Short task:
Rewrite the part that opens with the line containing "Provide the [X, Y]" and closes with the line containing "more [508, 241]", swapping "center" for "middle" and keeping everything else the same. Leave the pictures out of your answer.

-------- Exercise input

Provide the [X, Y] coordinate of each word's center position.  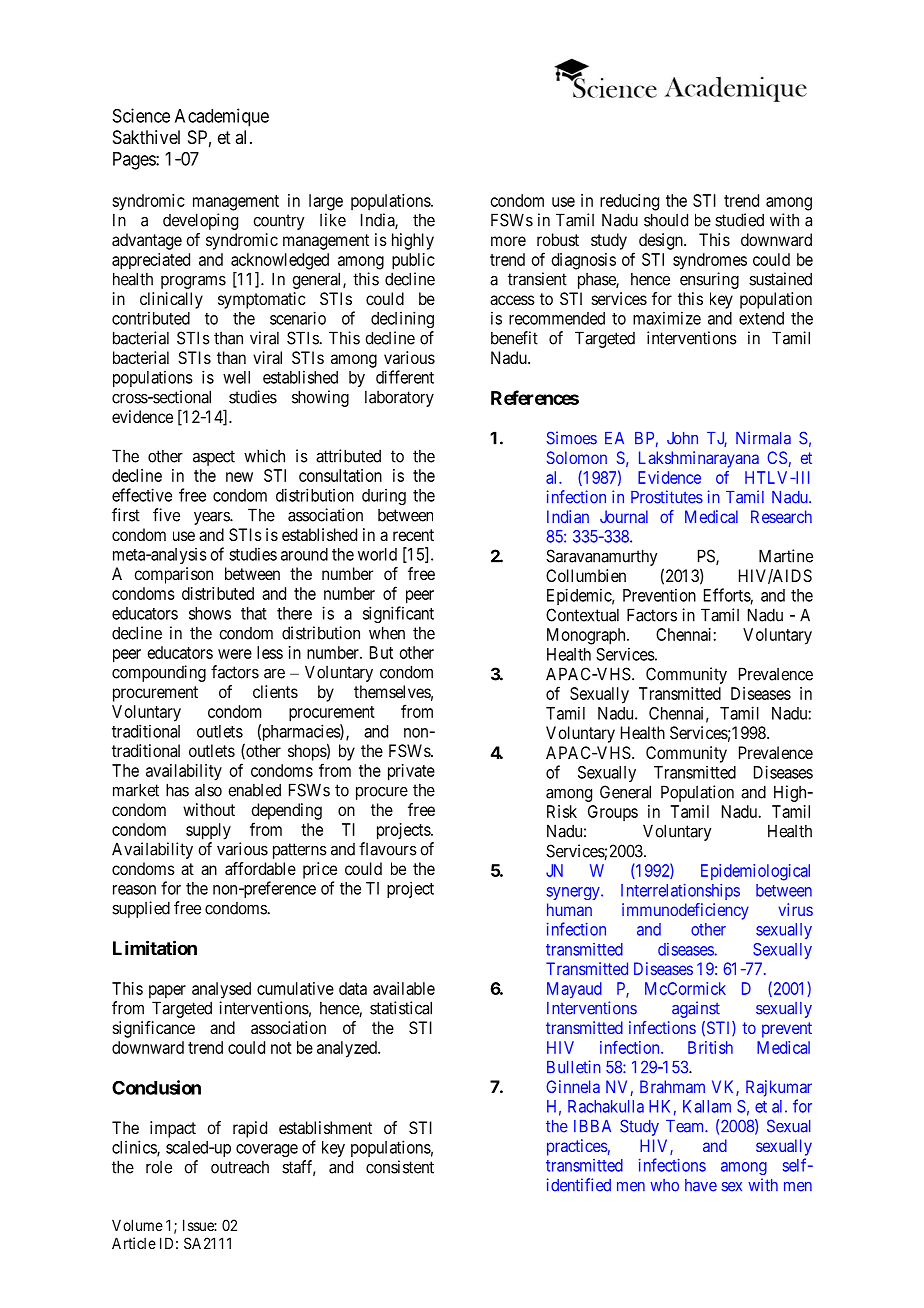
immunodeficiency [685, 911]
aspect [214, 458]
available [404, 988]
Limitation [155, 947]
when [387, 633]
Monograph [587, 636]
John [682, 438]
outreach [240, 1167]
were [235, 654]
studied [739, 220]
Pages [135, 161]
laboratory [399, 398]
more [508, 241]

----------------
-------- Exercise input

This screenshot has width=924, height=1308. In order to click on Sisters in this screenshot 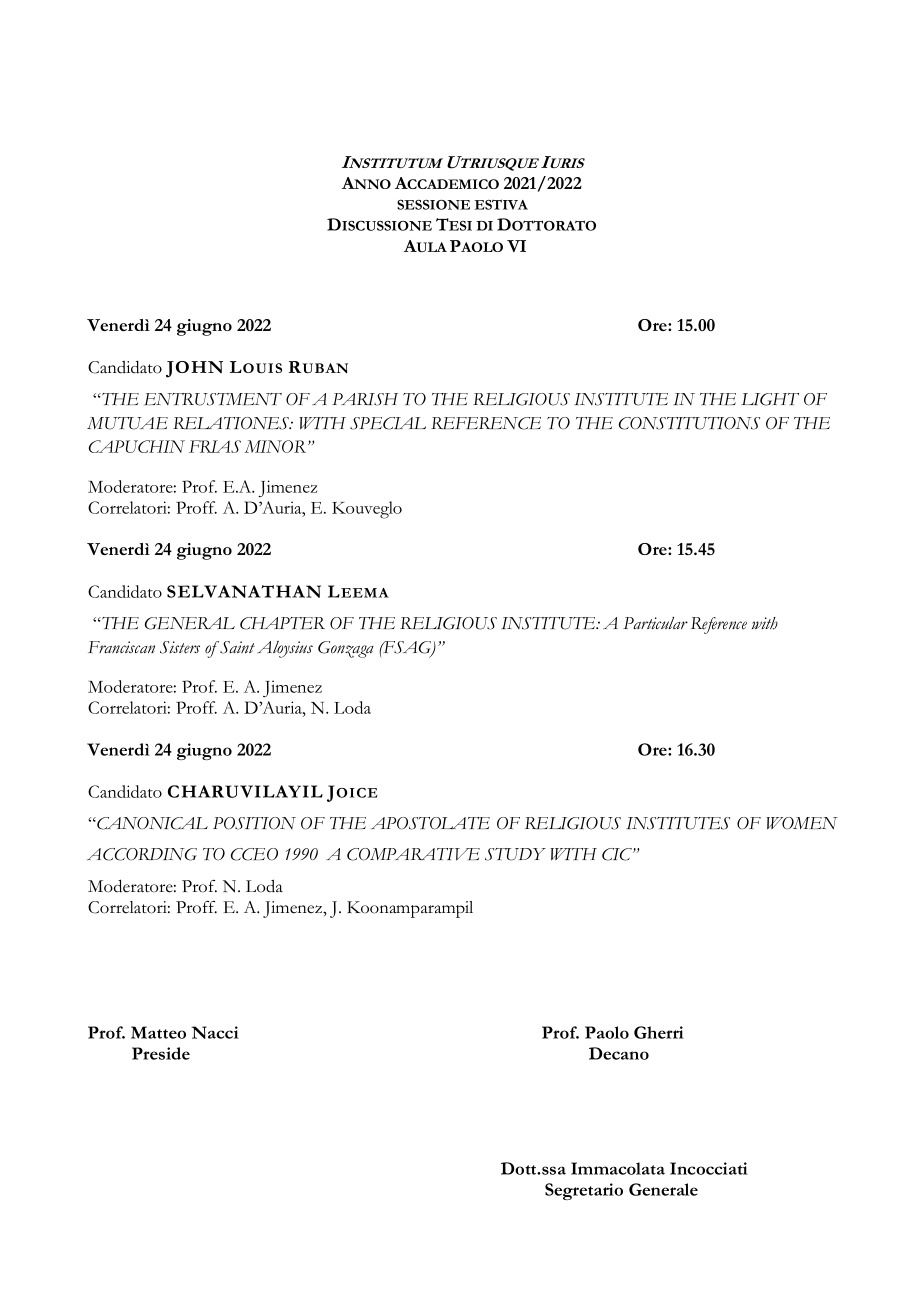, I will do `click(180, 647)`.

----------------

Solution for this task:
Provide the [X, Y] coordinate of each word's middle position.  
immunodeficiency [685, 911]
aspect [214, 458]
available [404, 988]
Limitation [155, 947]
when [387, 633]
Monograph [587, 636]
John [682, 438]
outreach [240, 1167]
were [235, 654]
studied [739, 220]
Pages [135, 161]
laboratory [399, 398]
more [508, 241]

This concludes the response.